◆ **PASSAGE TO READ**:
▼
For clearing members, the proposed Regulation supplements the European Markets and Infrastructure Regulation (EMIR) – which establishes minimum capital requirements and the ‘default waterfall’ for CCPs - by setting out the powers of a CCP resolution authority to allocate the losses or positions of a CCP in resolution to its clearing members, including by:

  • Voluntary auctions or forced allocations of the positions of defaulting clearing members to the remaining members;
  • Imposing haircuts on outgoing variation margin payments; and
  • Making a ‘resolution cash call’, up to an amount equivalent to each members’ contribution to the default fund of the CCP (this would be additional to the default fund itself).

In addition, shareholders of the CCP could have the value of their shareholdings written off in a resolution, while bond holders and senior unsecured creditors could be subject to either the writing-down of the value of their claims or the conversion of these claims into new equity of the CCP.


The proposed Regulation applies to all EU CCPs and to their clearing members.


Although the Regulation applies to all CCPs there is scope for some proportionality through the development of recovery and resolution plans that are specific to each CCP.

Resolution authority and college

A resolution authority has to be appointed for each CCP, and to be granted the resolution powers outlined below. The Regulation does not specify who this should be – as with banks, it could be a central bank, a supervisor or a stand-alone authority.
▲
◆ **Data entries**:
▼
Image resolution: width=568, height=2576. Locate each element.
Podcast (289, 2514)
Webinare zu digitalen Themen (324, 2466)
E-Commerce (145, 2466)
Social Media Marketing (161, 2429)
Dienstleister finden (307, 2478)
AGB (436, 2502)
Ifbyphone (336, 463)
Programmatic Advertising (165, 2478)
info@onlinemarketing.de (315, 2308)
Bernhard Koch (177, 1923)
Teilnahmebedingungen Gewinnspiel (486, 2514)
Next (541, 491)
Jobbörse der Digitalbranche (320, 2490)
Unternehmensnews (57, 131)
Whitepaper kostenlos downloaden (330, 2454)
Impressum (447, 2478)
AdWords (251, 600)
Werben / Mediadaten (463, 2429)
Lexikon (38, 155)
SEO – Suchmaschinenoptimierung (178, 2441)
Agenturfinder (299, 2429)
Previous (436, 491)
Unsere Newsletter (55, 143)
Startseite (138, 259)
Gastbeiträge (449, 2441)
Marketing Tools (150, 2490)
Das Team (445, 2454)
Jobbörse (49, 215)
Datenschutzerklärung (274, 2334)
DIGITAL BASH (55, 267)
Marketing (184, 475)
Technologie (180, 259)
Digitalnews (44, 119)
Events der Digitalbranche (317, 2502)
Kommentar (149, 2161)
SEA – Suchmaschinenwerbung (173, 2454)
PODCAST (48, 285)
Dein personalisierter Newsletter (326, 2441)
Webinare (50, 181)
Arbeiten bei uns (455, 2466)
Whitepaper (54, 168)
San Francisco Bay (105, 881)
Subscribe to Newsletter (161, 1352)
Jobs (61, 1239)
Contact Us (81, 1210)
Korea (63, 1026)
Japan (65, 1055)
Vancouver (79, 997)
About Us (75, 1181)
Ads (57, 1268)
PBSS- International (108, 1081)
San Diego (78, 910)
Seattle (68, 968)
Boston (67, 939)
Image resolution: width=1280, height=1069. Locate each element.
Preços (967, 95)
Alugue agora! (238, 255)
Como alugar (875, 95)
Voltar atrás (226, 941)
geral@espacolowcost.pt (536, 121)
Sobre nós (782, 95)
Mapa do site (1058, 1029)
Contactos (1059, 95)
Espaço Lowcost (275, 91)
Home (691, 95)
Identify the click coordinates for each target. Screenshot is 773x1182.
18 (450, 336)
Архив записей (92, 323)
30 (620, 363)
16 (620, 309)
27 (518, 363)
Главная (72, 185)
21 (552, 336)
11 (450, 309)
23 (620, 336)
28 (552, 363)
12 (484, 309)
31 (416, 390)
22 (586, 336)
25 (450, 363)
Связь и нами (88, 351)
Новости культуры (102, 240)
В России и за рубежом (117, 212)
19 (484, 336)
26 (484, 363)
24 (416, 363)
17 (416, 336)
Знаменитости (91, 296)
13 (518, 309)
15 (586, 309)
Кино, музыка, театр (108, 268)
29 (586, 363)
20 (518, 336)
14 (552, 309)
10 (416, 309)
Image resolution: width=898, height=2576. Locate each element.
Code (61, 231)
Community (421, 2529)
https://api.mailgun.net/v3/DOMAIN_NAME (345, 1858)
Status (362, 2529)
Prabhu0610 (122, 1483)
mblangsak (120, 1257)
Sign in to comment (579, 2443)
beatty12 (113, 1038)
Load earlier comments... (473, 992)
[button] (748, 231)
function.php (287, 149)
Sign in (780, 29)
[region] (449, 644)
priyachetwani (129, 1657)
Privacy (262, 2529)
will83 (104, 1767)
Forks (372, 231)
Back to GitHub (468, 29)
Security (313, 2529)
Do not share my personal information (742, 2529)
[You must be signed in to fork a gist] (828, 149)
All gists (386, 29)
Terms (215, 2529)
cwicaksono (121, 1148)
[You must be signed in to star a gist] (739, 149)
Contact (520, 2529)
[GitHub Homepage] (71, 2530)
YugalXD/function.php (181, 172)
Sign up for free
▲
◆ **EXERCISES TO COMPLETE**:
(A) Answer these questions using the passage on CCP resolution:
(i) What does EMIR establish for CCPs?
(ii) How large can a "resolution cash call" on each member be?
(iii) What kinds of body could serve as a CCP's resolution authority?
(B) The passage on CCP resolution says the proposed Regulation applies to all CCPs. In one to three sentences, explain how it still allows for some proportionality.
(C) Carry on the passage on CCP resolution from where it stops.

◆ **ANSWERS FOR THE TASKS**:
(A)
(i) Minimum capital requirements and the "default waterfall" for CCPs.
(ii) Up to an amount equal to that member's contribution to the CCP's default fund, on top of the default fund itself.
(iii) A central bank, a supervisor or a stand-alone authority.

(B) Each CCP gets its own recovery and resolution plans. Because these plans are tailored to the specific CCP, the same Regulation can be applied in a proportionate way.

(C)
There should also be a resolution college for each EU CCP, to discuss the recovery and resolution plans for the CCP. These colleges will have a very wide membership, which must call into question the operating effectiveness of each college – under the proposed Regulation the membership should include the resolution authority; the supervisors of the CCP; the supervisors and resolution authorities of the CCP’s clearing members; the supervisors of securities depositories linked to the CCP and of trading venues served by the CCP; the relevant central bank(s) depending on the currencies in which the CCP operates; ESMA and EBA (on a non-voting basis, to monitor how well the college is working); and the Ministry of Finance.

Recovery plans

Each CCP should develop a recovery plan. This should take account of a range of severe but plausible adverse shocks, include a range of recovery actions, and establish a set of ‘trigger’ events with corresponding presumptive recovery options. The recovery actions should include plans to raise new equity, sell non-core business lines, cash calls from clearing members, book re-matching, voluntary auctions of defaulters’ positions to remaining members, and haircuts on variation margins.

The CCP should ensure in advance that these actions would be binding in other countries, where relevant. Recovery options should therefore constitute contractual obligations under the law of the country in which the CCP is established, or enforceable under the law of a third country.

The supervisor of the CCP then undertakes an assessment of the recovery plan, to determine whether it is credible and feasible. Under the proposed Regulation the supervisor would have the power to require a CCP to amend its recovery plan and, if necessary, to require fundamental up-front changes to the organisational and legal structure, contractual terms, and resourcing and capital strength of the CCP.

Resolution plans

Resolution plans will be drawn up by the resolution authority, based on information provided by each CCP. The resolution authority will undertake a resolvability assessment; consider how any impediments to an effective and orderly resolution could be removed or addressed; and will have the power to require a CCP to make up-front changes to facilitate its resolvability.

Early intervention powers

Supervisors of CCPs will have early intervention powers, including the power to require a CCP to trigger elements of its recovery plan, and the power to remove all or some of the senior management and Board of a CCP and to replace them with new senior management or Board.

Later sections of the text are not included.